## [DESCRIPTION OF THE TASK]
Please reproduce exactly, and only, the line containing "Click the id value 2388 in first JSON" and every line after it to the end of the records below, leaving out all pictures.

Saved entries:
# # #
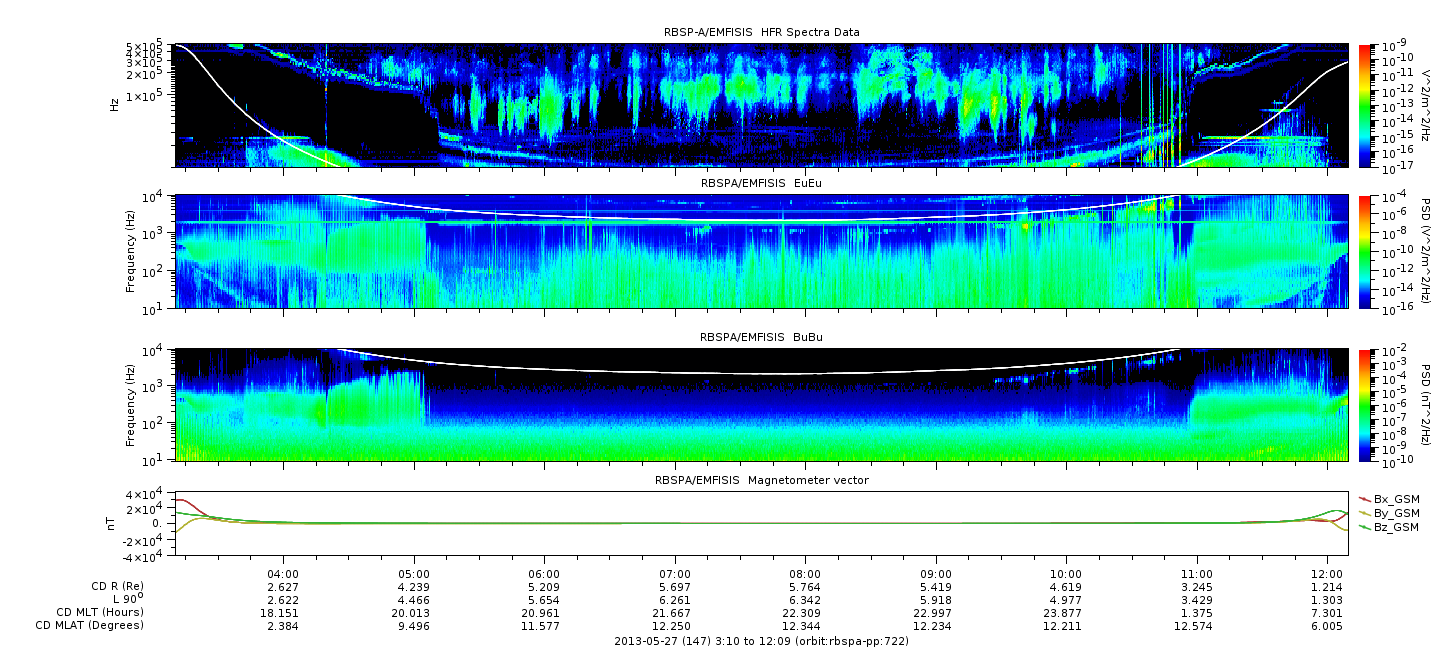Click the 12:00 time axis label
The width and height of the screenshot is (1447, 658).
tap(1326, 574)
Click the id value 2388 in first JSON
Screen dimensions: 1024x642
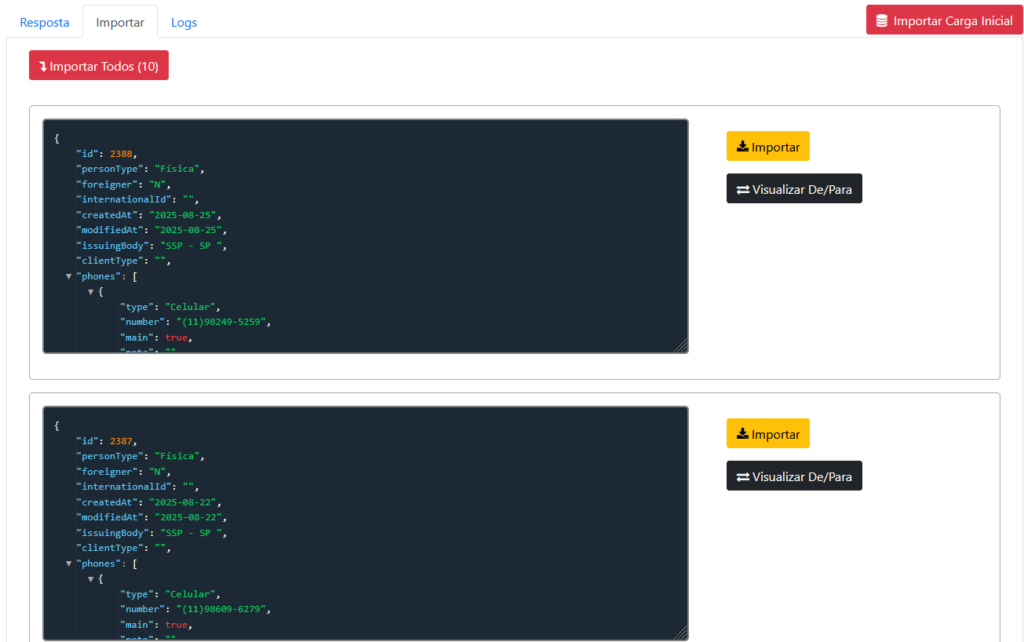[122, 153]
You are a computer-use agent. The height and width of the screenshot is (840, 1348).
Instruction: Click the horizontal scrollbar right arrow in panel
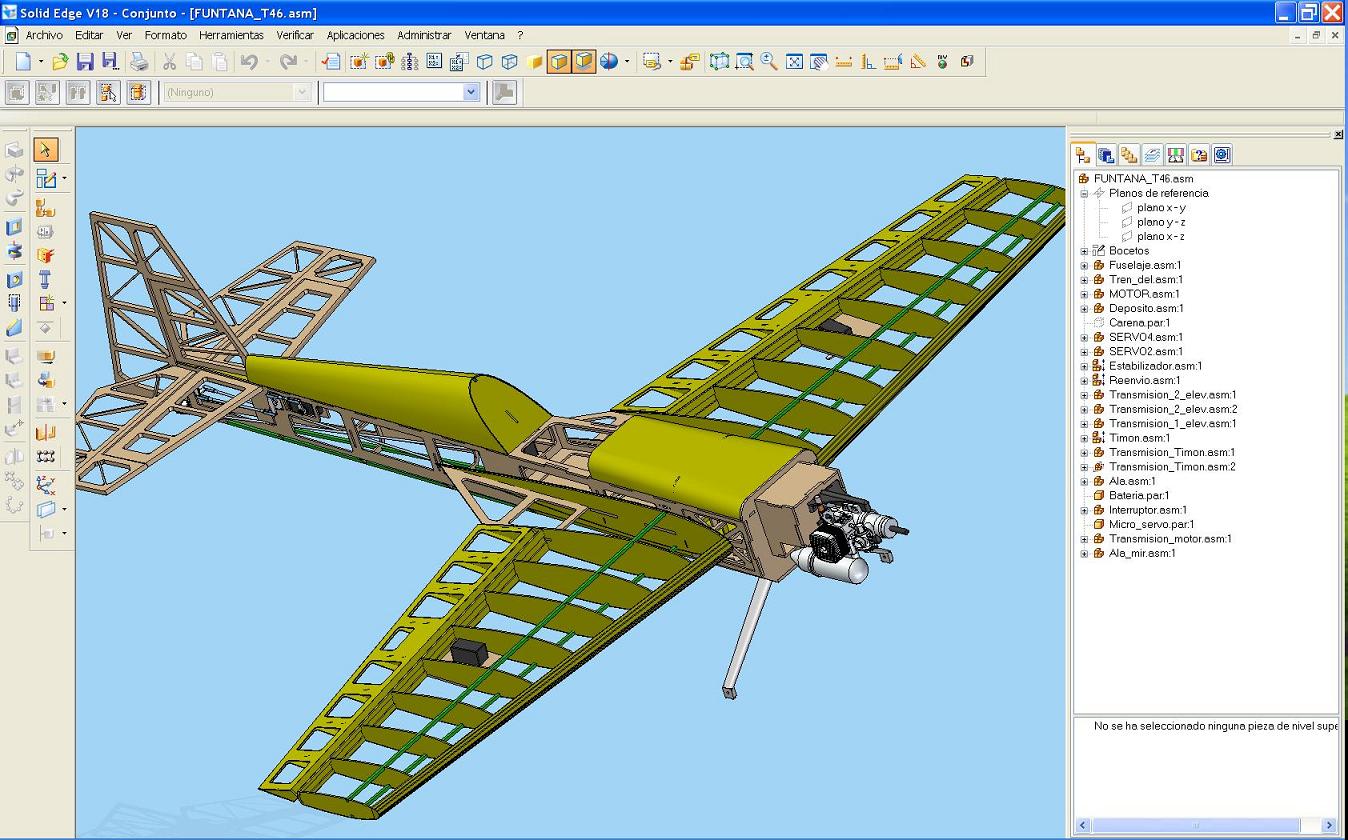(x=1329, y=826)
# # #
## [EXERCISE SOLUTION]
Click the id value 2388 in first JSON
Screen dimensions: 1024x642
[122, 153]
You are a computer-use agent. The height and width of the screenshot is (840, 1348).
Instruction: Click the horizontal scrollbar right arrow in panel
(x=1329, y=826)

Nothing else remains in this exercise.